> Задания
A. Пожалуйста, перескажите короче, в виде списка, абзац фрагмента о русской литературе, начинающийся словами «Реакцией на эту эпоху», и сохраните его основные факты.
B. Допишите следующую часть фрагмента о русской литературе, начиная сразу после его последнего предложения.

━━ Фрагмент текста

Любил и я в былые годы,
Невинности души моей,
И бури шумные природы,
И бури тайные страстей.
Но красоты их безобразной
Я скоро таинство постиг,
И мне наскучил их несвязный
И оглушающий язык.
Люблю я больше год от году,
Желаньям мирным дав простор,
Поутру ясную погоду,
Под вечер тихий разговор…
«Безобразная красота» буйных романтических страстей действительно осознавалась в эту эпоху уже как нечто неестественно вычурное и отчасти смешное. Впервые травестированная Пушкиным в «Повестях Белкина», она постепенно уступила место трезвой обыденности. Повседневная жизнь империи, равно далекая от святости и от подвига, с ее культом семейных ценностей и бытовых удобств, терпимости и законопослушности, породила литературу большого романа — не Языкова с Рылеевым, но Гончарова, Толстого, Достоевского. На вершинах русской классики не могло найтись места ни фантастическим красотам, ни «богатырям, кованным из чистой стали». Эта литература вообще не о «железных людях», а о настоящих: о бедных людях, об униженных и оскорбленных людях, о тяжелых людях. В ней много психологии и нервов и мало действия, а подвигов, кораблекрушений и схваток с барсами нет вообще. Но именно эта литература честно сказала о неизбежности впадения в летаргический сон и перерождения личности в условиях отсутствия трагизма и героики — и Толстой, беспощадно сказавший в «Воскресении» о торжестве этики «общего уровня», и, конечно, Чехов. Весь корпус художественных текстов Чехова — получившего ярлык «певца сумерек» — стал со временем восприниматься как окончательный приговор и надгробная песнь этому сумеречному, хмурому времени.
Реакцией на эту эпоху стало творчество символистов. «Оно началось с печали, угнетения и сумерек. Оно началось под Северным небом, но силою внутренней неизбежности, через жажду Безгранного, Безбрежного, через долгие скитания по пустынным равнинам и провалам Тишины подошло к радостному Свету, к Огню, к победительному Солнцу» (Бальмонт). Но самым яростным из новых романтиков, подлинным певцом героизма оказался чеховский современник и близкий знакомец Горький, ухвативший самую суть проблемы и воплотивший оппозицию герой-антигерой в ярких образах Ужа и Сокола. Прагматичное мировосприятие Ужа, его трезвый взгляд на вещи («Ну что же — небо? — пустое место… Как мне там ползать? Мне здесь прекрасно… тепло и сыро!… Летай иль ползай, конец известен: все в землю лягут, все прахом будет…») не могли быть опровергнуты логикой, только пафосом. Патетически отрицая это мировоззрение, Горький демонстрирует накопившуюся у русского человека усталость от бескрылого существования и иллюстрирует простой, в общем-то, факт: вся революционная романтика есть только реакция на невозможность жить без крыльев, без подвига. Не очень важно, какого именно. Главное — все то же бегство от скуки и серости.

━━━━
━━ Исходные данные

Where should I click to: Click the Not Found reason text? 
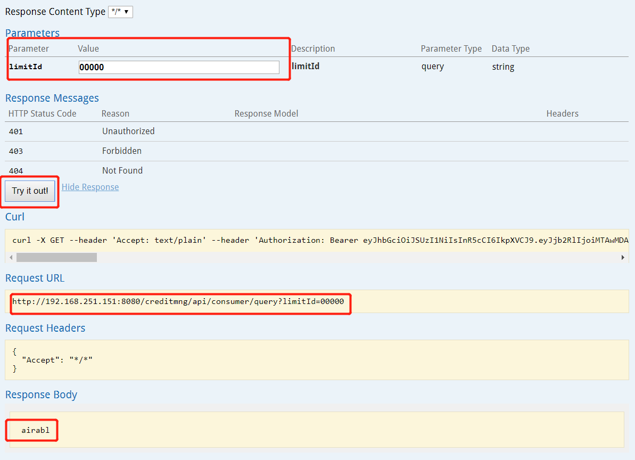click(122, 170)
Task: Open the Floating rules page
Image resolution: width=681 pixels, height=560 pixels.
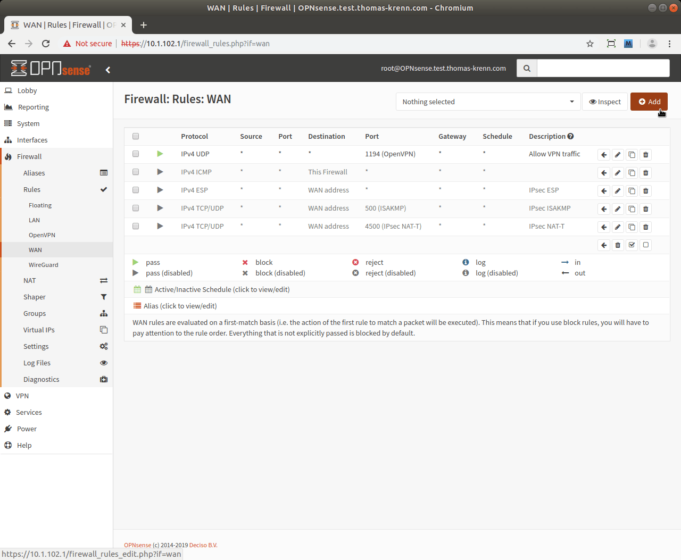Action: [40, 205]
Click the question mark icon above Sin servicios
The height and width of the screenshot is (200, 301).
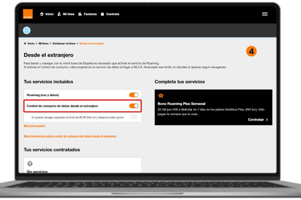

━━━━

> Ответы к заданиям
A.
- Реакцией на эпоху стало творчество символистов. По словам Бальмонта, оно началось с печали, угнетения и сумерек под Северным небом, но через жажду Безгранного пришло к Свету, Огню и Солнцу.
- Самым яростным из новых романтиков и подлинным певцом героизма оказался Горький, современник и близкий знакомец Чехова.
- Оппозицию героя и антигероя Горький воплотил в образах Ужа и Сокола.
- Прагматичное мировосприятие Ужа и его трезвый взгляд на вещи нельзя было опровергнуть логикой, только пафосом.
- Отрицая это мировоззрение, Горький показывает усталость русского человека от бескрылого существования.
- Вся революционная романтика есть лишь реакция на невозможность жить без крыльев и без подвига, то есть бегство от скуки и серости.

B.
А вы на земле проживете,
Как черви слепые живут:
Ни сказок о вас не расскажут,
Ни песен про вас не споют.
И вновь мы вынуждены вернуться к презрению. Великолепное презрение к червям и ужам, к уютному миру («…здесь прекрасно… тепло и сыро…») — внешне напоминает христианское аскетическое отношение к прелести земного. Но есть серьезнейшее отличие. Героизм этот материалистический, то есть повисший в воздухе, лишенный основания. Христианин отрицается от обольщений мира сего, ничтожных и жалких, во имя несопоставимой по масштабу награды Там. Причем награда ожидает лично тебя — именно ты, отказавшись от маленького и временного, получаешь грандиозное и вечное. С точки зрения материалиста, пост, молитва, аскеза — безумие. Для христианина этот обмен сиюминутного на вечное не просто оправдан и логичен — это самый выгодный из всех возможных обменов.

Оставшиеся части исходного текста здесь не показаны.